*Records:*
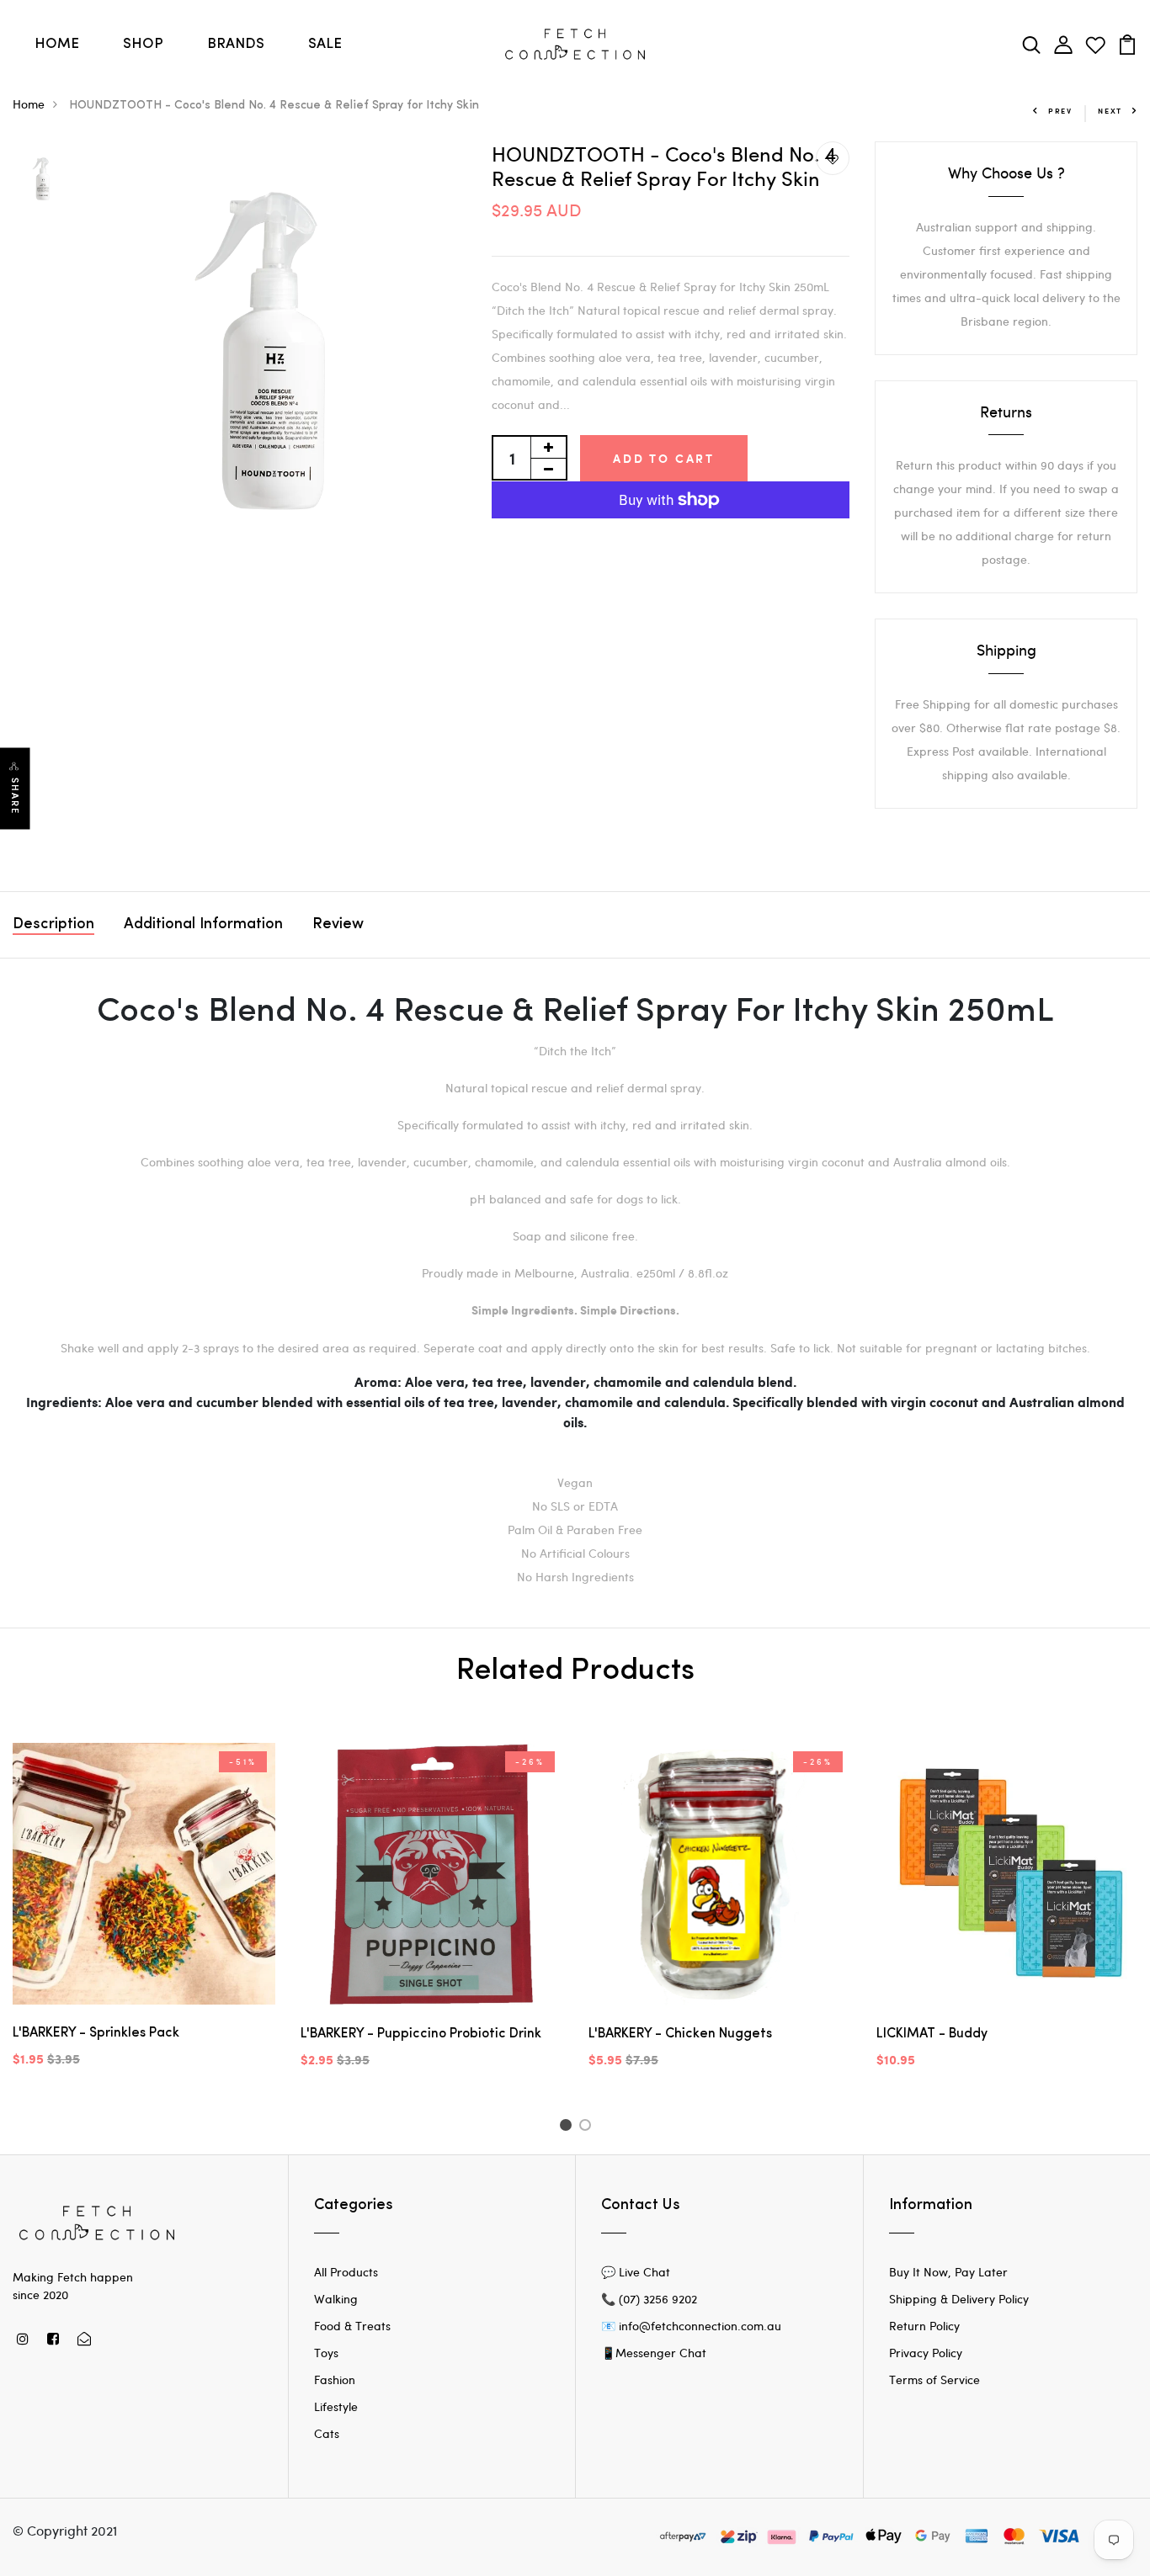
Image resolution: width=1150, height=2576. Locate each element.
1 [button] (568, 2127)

--

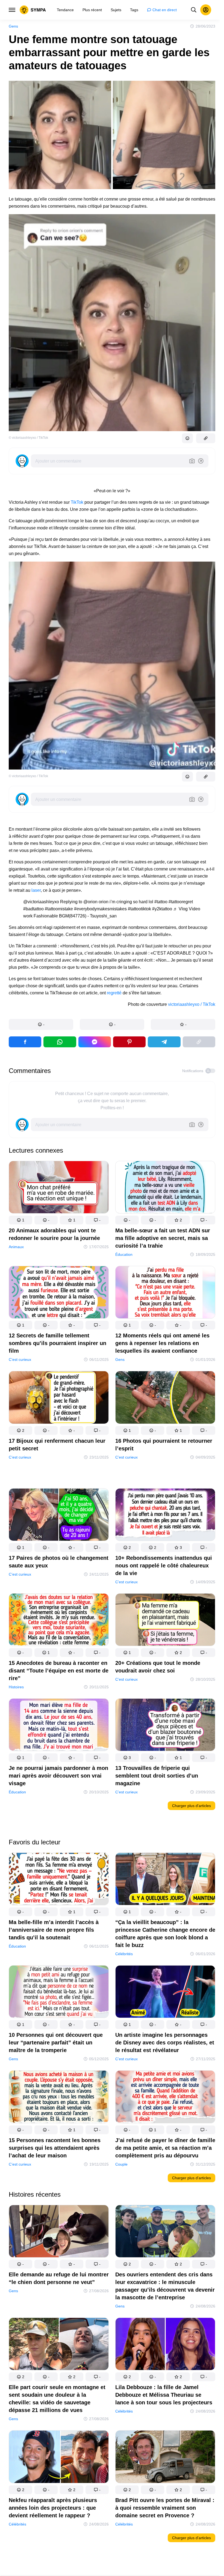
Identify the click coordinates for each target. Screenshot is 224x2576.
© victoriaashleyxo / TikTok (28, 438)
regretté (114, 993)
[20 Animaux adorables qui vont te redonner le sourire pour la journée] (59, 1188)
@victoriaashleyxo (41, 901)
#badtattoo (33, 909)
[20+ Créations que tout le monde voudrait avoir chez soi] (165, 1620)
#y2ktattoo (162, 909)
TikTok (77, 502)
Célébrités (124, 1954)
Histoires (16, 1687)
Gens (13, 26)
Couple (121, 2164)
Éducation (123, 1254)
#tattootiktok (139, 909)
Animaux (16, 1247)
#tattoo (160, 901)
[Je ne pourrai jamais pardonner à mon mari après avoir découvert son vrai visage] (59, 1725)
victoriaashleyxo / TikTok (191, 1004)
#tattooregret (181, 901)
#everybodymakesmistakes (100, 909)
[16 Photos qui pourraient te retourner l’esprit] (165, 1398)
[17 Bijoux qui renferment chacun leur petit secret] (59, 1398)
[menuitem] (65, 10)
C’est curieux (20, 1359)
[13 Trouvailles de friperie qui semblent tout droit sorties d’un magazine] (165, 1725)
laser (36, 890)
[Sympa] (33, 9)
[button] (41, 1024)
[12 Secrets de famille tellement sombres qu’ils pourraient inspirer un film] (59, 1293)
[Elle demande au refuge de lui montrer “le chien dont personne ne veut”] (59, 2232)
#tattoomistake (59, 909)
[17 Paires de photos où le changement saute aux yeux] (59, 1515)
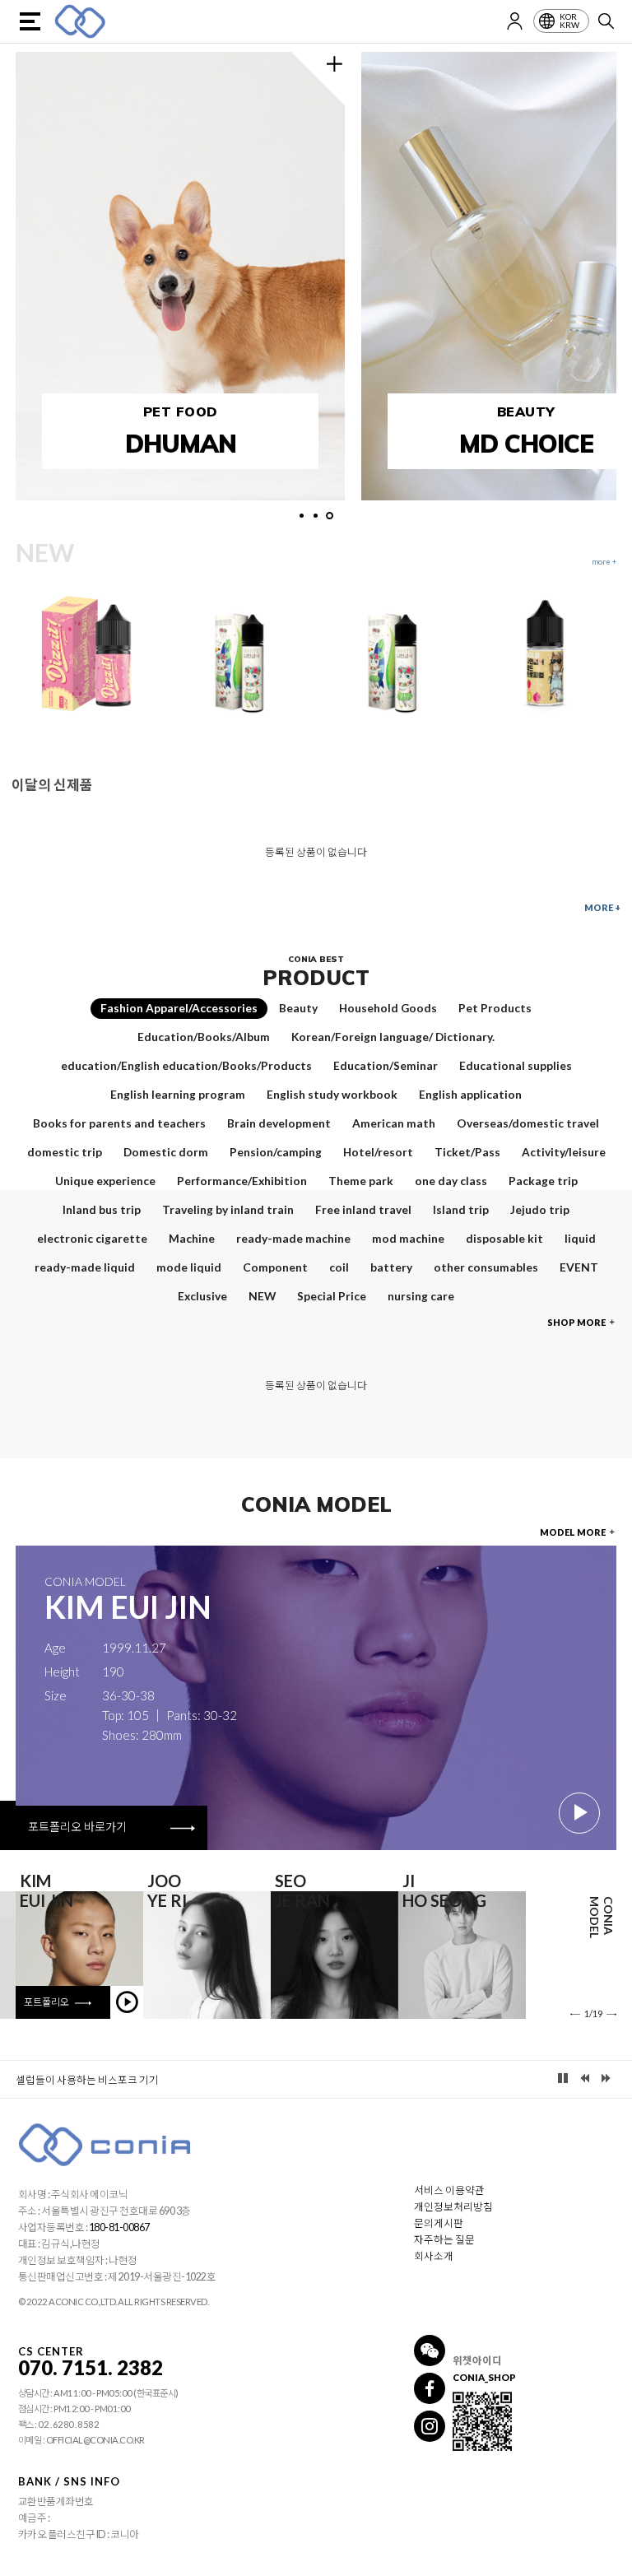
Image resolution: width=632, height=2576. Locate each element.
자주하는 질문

*What you need to do:*
Work out the number of lines in the records that contain the string "height". Nothing but that number should be sent back.

*Expected output:*
2